With EU support, Washington should advocate for an approach to peacemaking that takes into account the conflict’s deepening complexity and creates space for this range of actors.

With EU support, Washington should advocate for an approach to peacemaking that takes into account the conflict’s deepening complexity and creates space for this range of actors. The EU and Special Envoy Lenderking should press for the creation of a UN-chaired international contact group, which can revisit the UN mediation framework and encourage adoption of a new multi-party approach that better reflects the emerging reality on the ground. Such a body could establish a division of labour among its members to support the peace process, with sub-groups focusing on key topics such as sub-national conflicts (like the one between the government and STC), economic warfare and outreach to the Huthis in Sanaa, which has been constrained by COVID-19, with no senior diplomat visiting since early 2020.

A Role for the EU and Its Member States

The EU and its member states should bolster UN-led efforts to alleviate the humanitarian crisis. They should also help coordinate the international diplomatic response to the war.

The EU’s inclusion in an international contact group would allow EU representatives to act as a force multiplier, positioning them to solicit funds and diplomatic capacity from member states for issues the group determines to be priorities.

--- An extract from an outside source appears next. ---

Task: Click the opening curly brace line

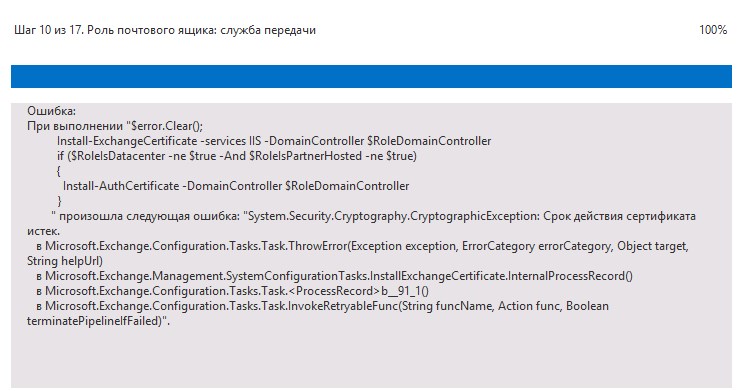Action: click(59, 171)
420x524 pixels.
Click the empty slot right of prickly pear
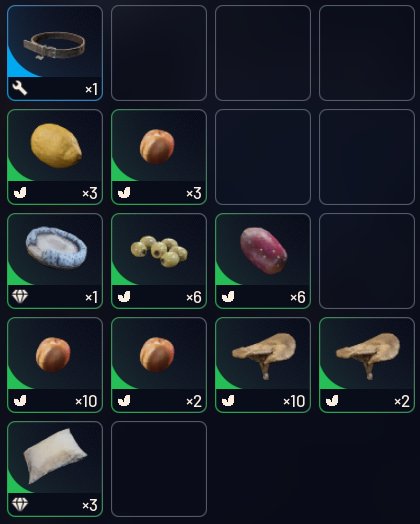click(x=367, y=261)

The EU and member states can also, along with P5 members and others, push for contact group members to start making regular diplomatic trips to Sanaa, Aden and perhaps Marib to ensure better contact with the Huthis, the Hadi government and other relevant groups in Yemen, providing them with a clearer picture of international thinking about the conflict. The EU and its member states can also play an important role in advocating within the contact group for a more inclusive political process, and share their practical experience in brokering local truces, reopening roads and freeing prisoners.

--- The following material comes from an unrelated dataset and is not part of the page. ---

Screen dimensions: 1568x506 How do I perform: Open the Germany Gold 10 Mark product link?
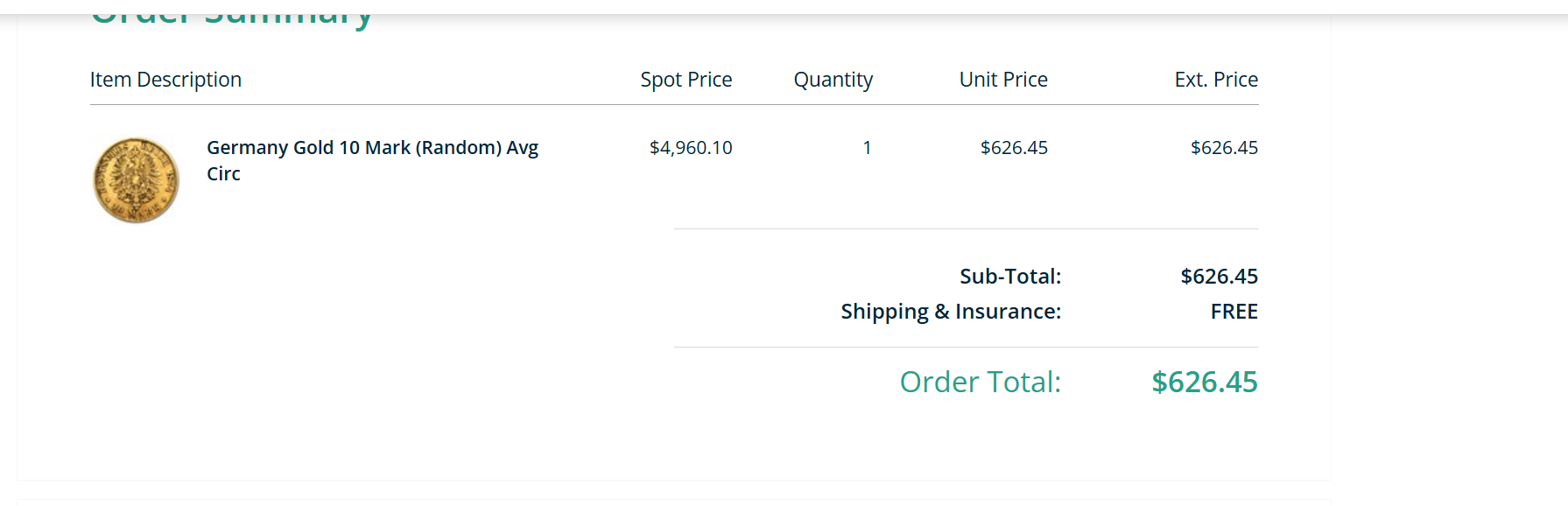pos(372,148)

Whether or not as part of any contact group, to help make the peace process properly inclusive, the EU and its member states should throw their weight behind efforts to press the UN Security Council to adopt a broader interpretation of Resolution 2216 (prevalent interpretations of which have unhelpfully limited UN mediation to two-party negotiations to end the fighting) so that the UN can introduce a quota for women and other civil society figures in direct talks. The EU should also work with the UN to establish a parallel mediation track with women’s and civil society organisations, that at a minimum enjoys a direct channel of communication with UN deliberations, and ideally leads to a substantive role in the negotiation of a political settlement for those involved. The EU already funds work for women’s inclusion; it should increase its support for and engagement with groups on the ground.

The EU and member states should also begin active discussions about how to increase humanitarian funding for Yemen in light of COVID-19’s continued spread, the troubling socio-economic indicators and the huge deficit facing UN aid agencies in 2021. The EU should make it an even greater priority to allocate extraordinary humanitarian funds in response to the virus and increase its development assistance through joint programming with member states under the new EU multi-annual budget. Finally, whether or not the war continues, the EU and member states should start making medium-term plans to help improve conditions – potentially entailing local infrastructure development, capacity-building support for local government and civil society organisations, small business loans and similar efforts in areas away from the front lines that are starved of basic services and governance. Such projects could help foster at least a modicum of stability away from the fighting and may prevent the further deterioration of local institutions.